Jamie Hale

Jamie Hale

Monday, April 26, 2021

Nonsense Detection Kit 2.0

The Nonsense Detection Kit 2.0 is a revision of The Nonsense Detection Kit. The contents of the full kit can be found in In Evidence We Trust 2nd Edition.

The impetus for writing the Nonsense Detection Kit was previous suggestions made by Sagan (1996), Lilienfeld et al. (2012) and Shermer (2001). The Nonsense Detection Kit is referring to nonsense in terms of “scientific nonsense”. So, nonsense as it is referred to here refer to “nonscientific information” that is often perpetuated as scientific, when in fact it is not scientific.

The Nonsense Detection Kit provides guidelines that can be used to separate sense from nonsense. There is no single criterion for distinguishing sense from nonsense, but it is possible to identify indicators, or warning signs. The more warnings signs that appear the more likely that claims are nonsense.

Below is a brief description of indicators that should be useful when separating sense from nonsense. These indicators should be useful when evaluating claims made by the media, on the Internet, in peer-reviewed publications, in lectures, by friends, or in everyday conversations with colleagues.

Nonsense indicator- claims haven’t been verified by an independent source

Nonsense perpetuators often claim special knowledge. That is, they have made specific discoveries that only they know about. Others lack know how, or do not have the proper equipment to make the finding. These findings are often reflected in phrases such as, “revolutionary breakthrough”, “what scientists don’t want you to know”, “what only a limited few have discovered”, and so on. These findings are not subject to criticism or replication. That is not how science works. When conducting studies it is imperative that researchers operationalize (provide operational definition- precise observable operation used to manipulate or measure a variable) variables so the specifics can be criticized and replicated. Non-scientists are not concerned with others being able to replicate their findings; because they know attempted replications will probably be unsuccessful.
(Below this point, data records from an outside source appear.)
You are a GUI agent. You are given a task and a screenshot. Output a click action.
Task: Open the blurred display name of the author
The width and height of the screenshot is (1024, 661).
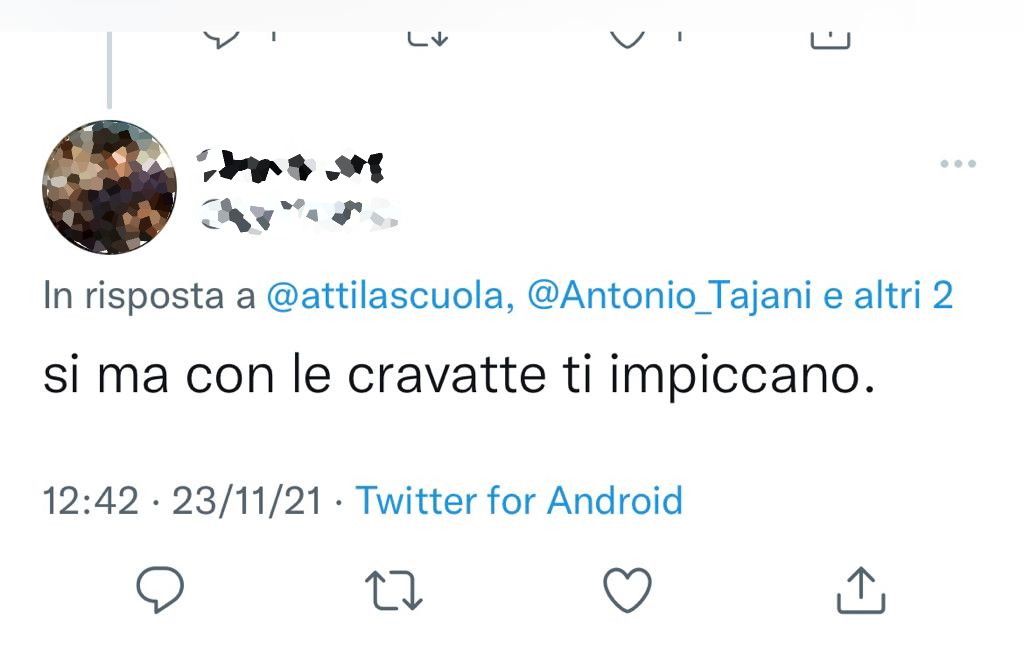[290, 166]
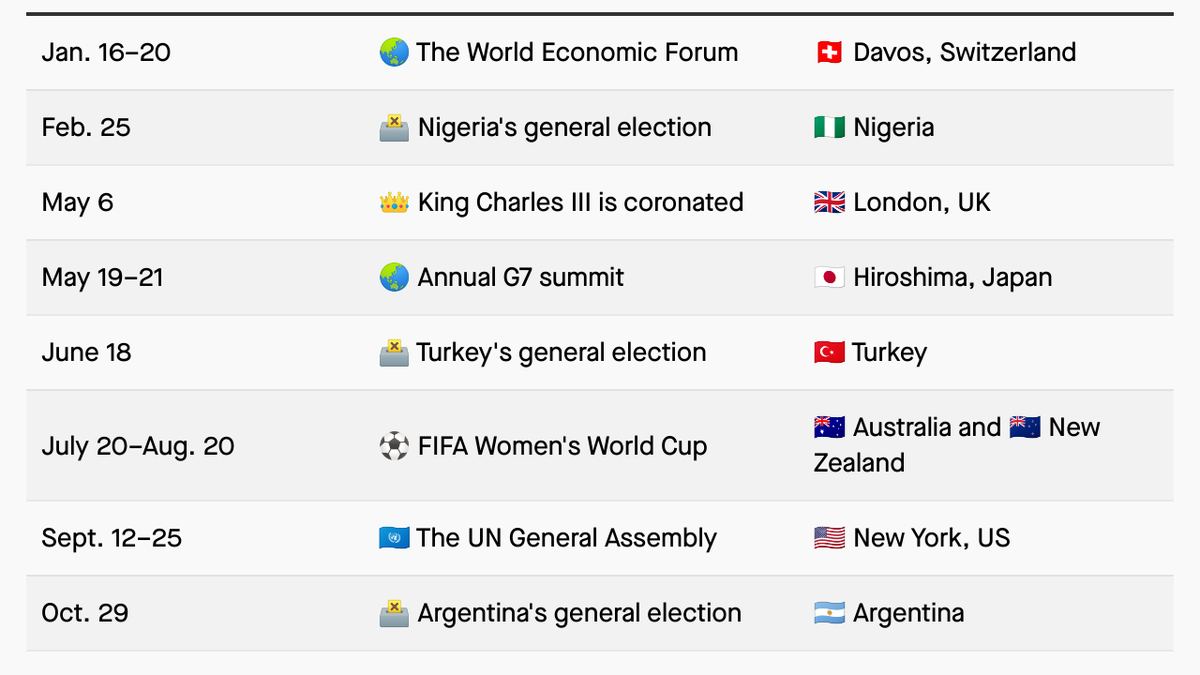
Task: Click the ballot box icon for Turkey's election
Action: click(x=394, y=353)
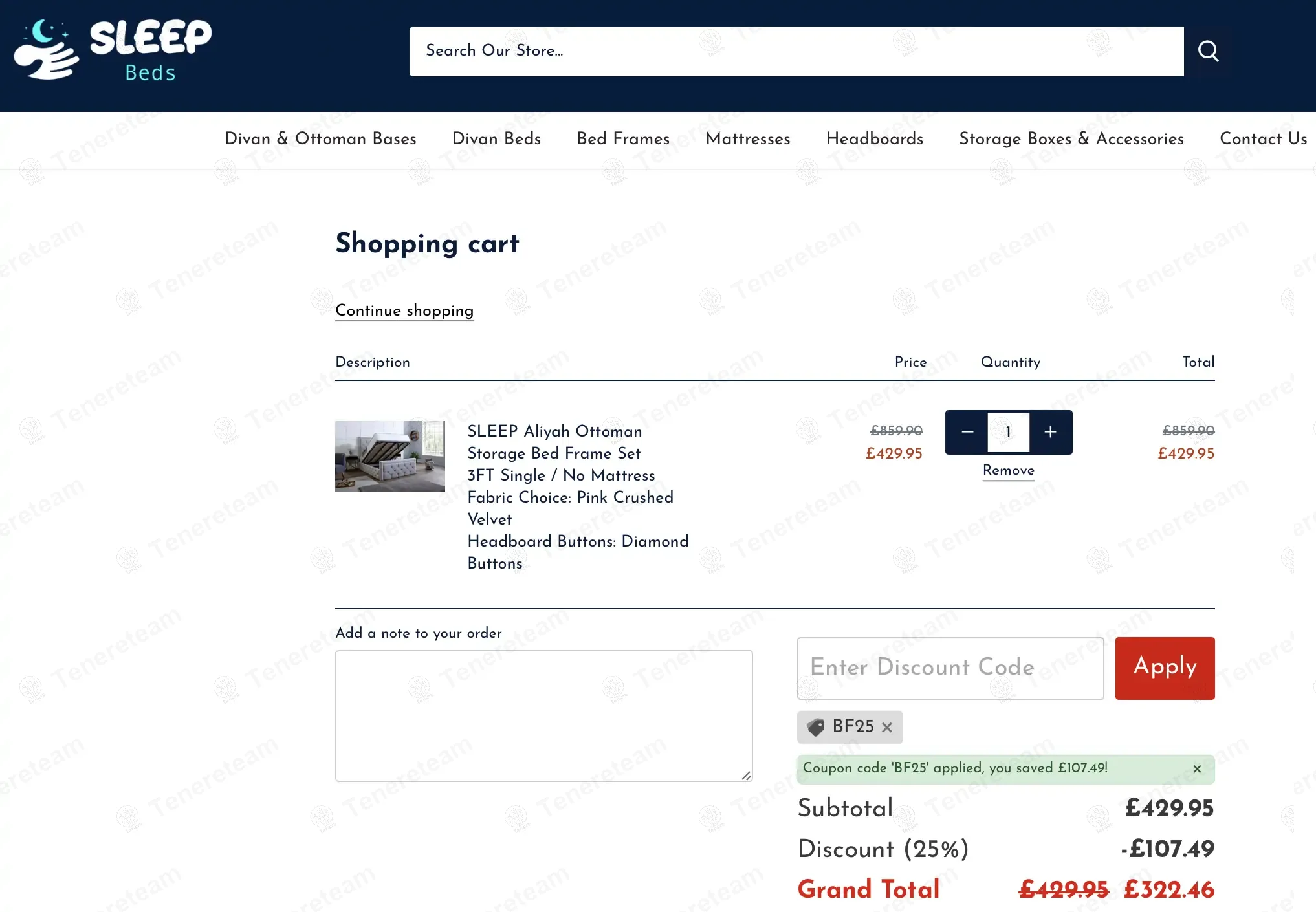This screenshot has height=912, width=1316.
Task: Open the Mattresses menu item
Action: [x=748, y=138]
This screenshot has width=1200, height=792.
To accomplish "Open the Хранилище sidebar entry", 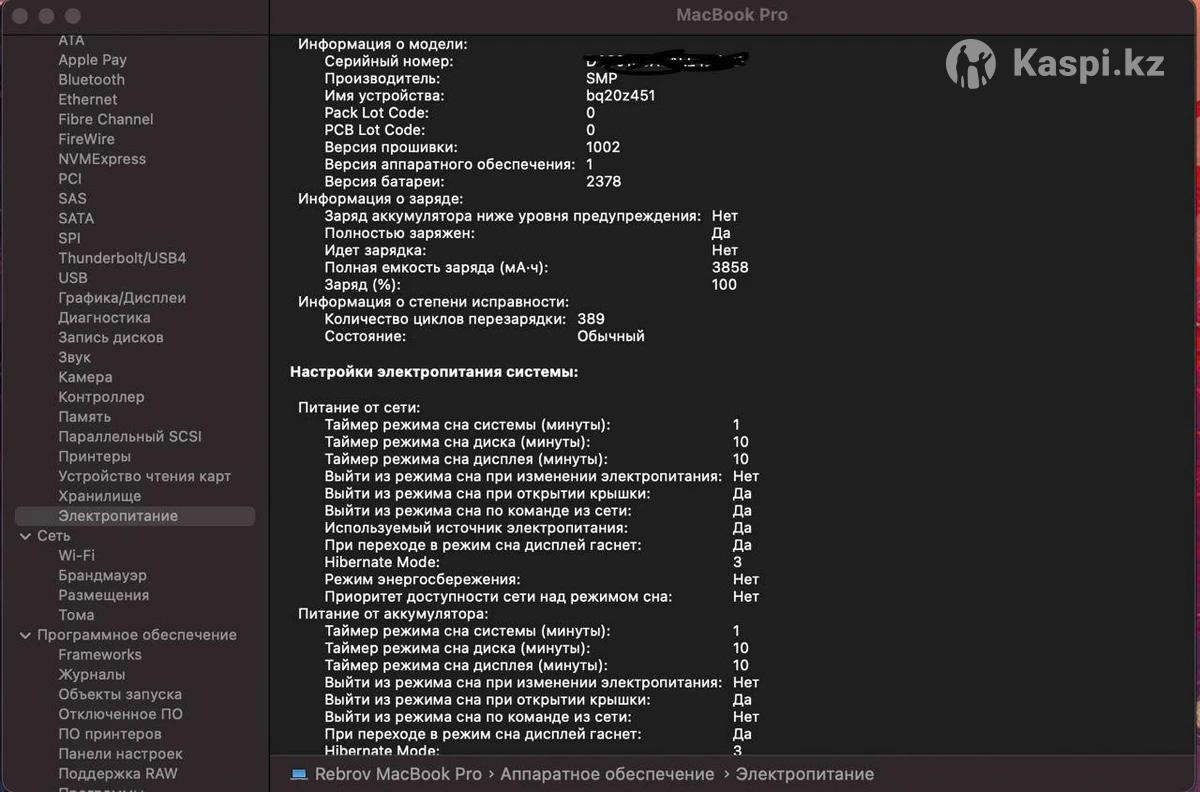I will (99, 496).
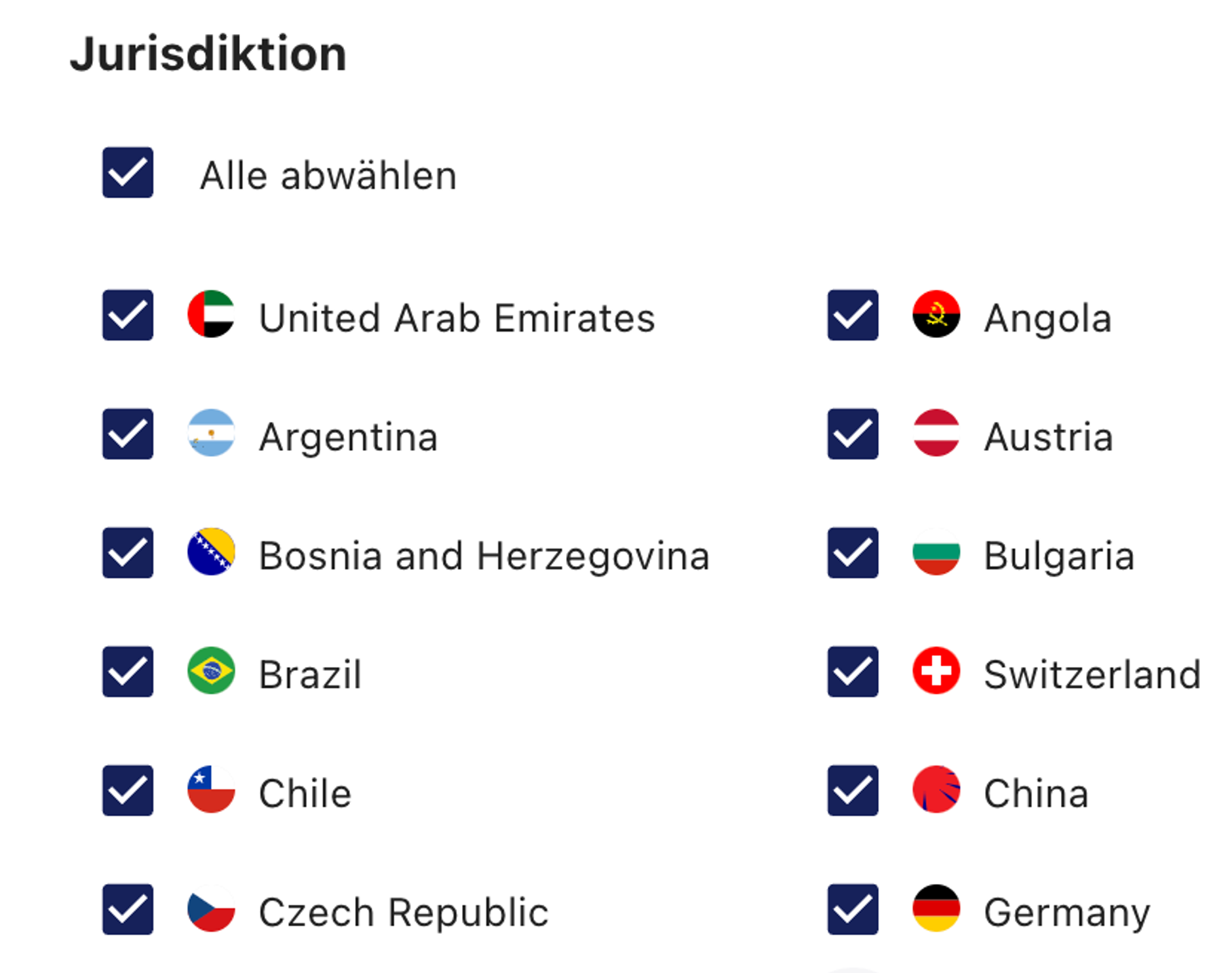The width and height of the screenshot is (1232, 973).
Task: Toggle the Bulgaria checkbox off
Action: (x=853, y=553)
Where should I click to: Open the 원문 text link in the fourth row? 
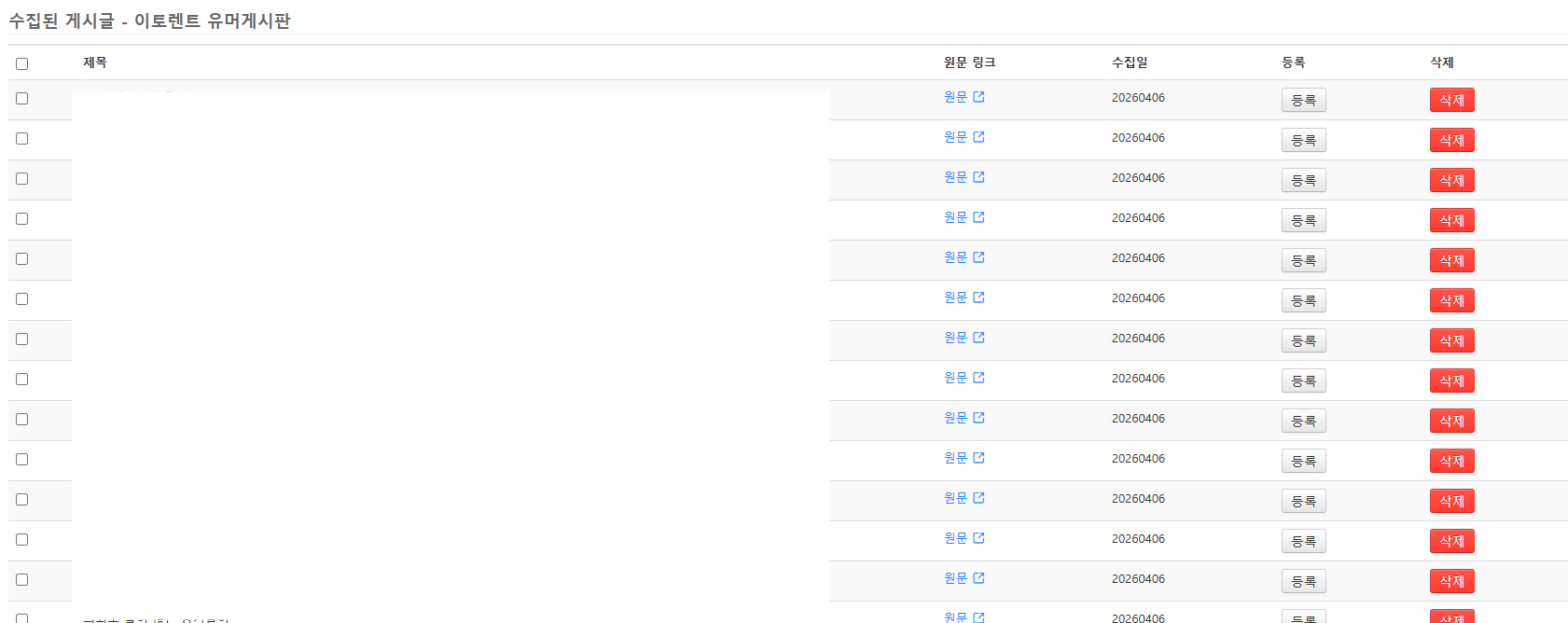click(x=955, y=217)
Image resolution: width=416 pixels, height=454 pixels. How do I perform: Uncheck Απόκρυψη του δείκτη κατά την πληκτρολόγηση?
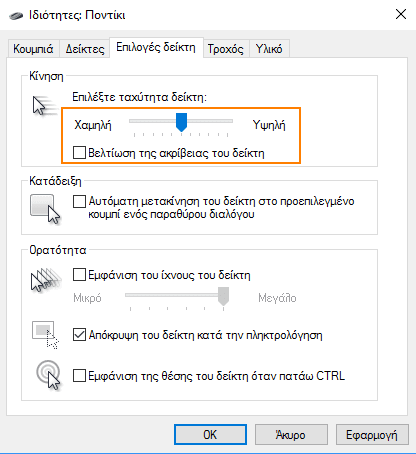79,335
If a finding cannot be replicated this is a big problem, and it is unreasonable to consider a single finding as evidence. It is also problematic when only those making the original finding have replicated successfully. When independent researchers using the same methods as those used in the original study are not able to replicate this is a sign that something was faulty with the original research.

Nonsense indicator- claimant has only searched for confirmatory evidence

The confirmation bias is a cognitive error (cognitive bias) defined as tendency to seek out confirmatory evidence while rejecting or ignoring non-confirming evidence (Gilovich, 1991). Confirmation bias is pervasive, and may be the most common cognitive bias. Most people have a tendency to look for supporting evidence, while ignoring or not looking very hard for disconfirmatory evidence (showing a dislike for disconfirmatory evidence). This is displayed when people cherry pick the evidence. Of course, when you’re a lawyer this is what you need to do. You don’t want any evidence entering into the case that may be incongruent with the evidence you present. However, as a scientist it is important to look for disconfirming evidence. In fact, it has been suggested that a good scientist goes out of their way to look for disconfirmatory evidence. Why look for disconfirmatory evidence? Because when discovering reality is the objective it is necessary to look at all the available data, not just the data supporting one’s own assertions. Confirmation bias occurs when the only good evidence, according to the claimant, is the evidence that supports their claim. Often, perpetuators of nonsense may not even be aware of disconfirmatory evidence. They have no interest in even looking at it.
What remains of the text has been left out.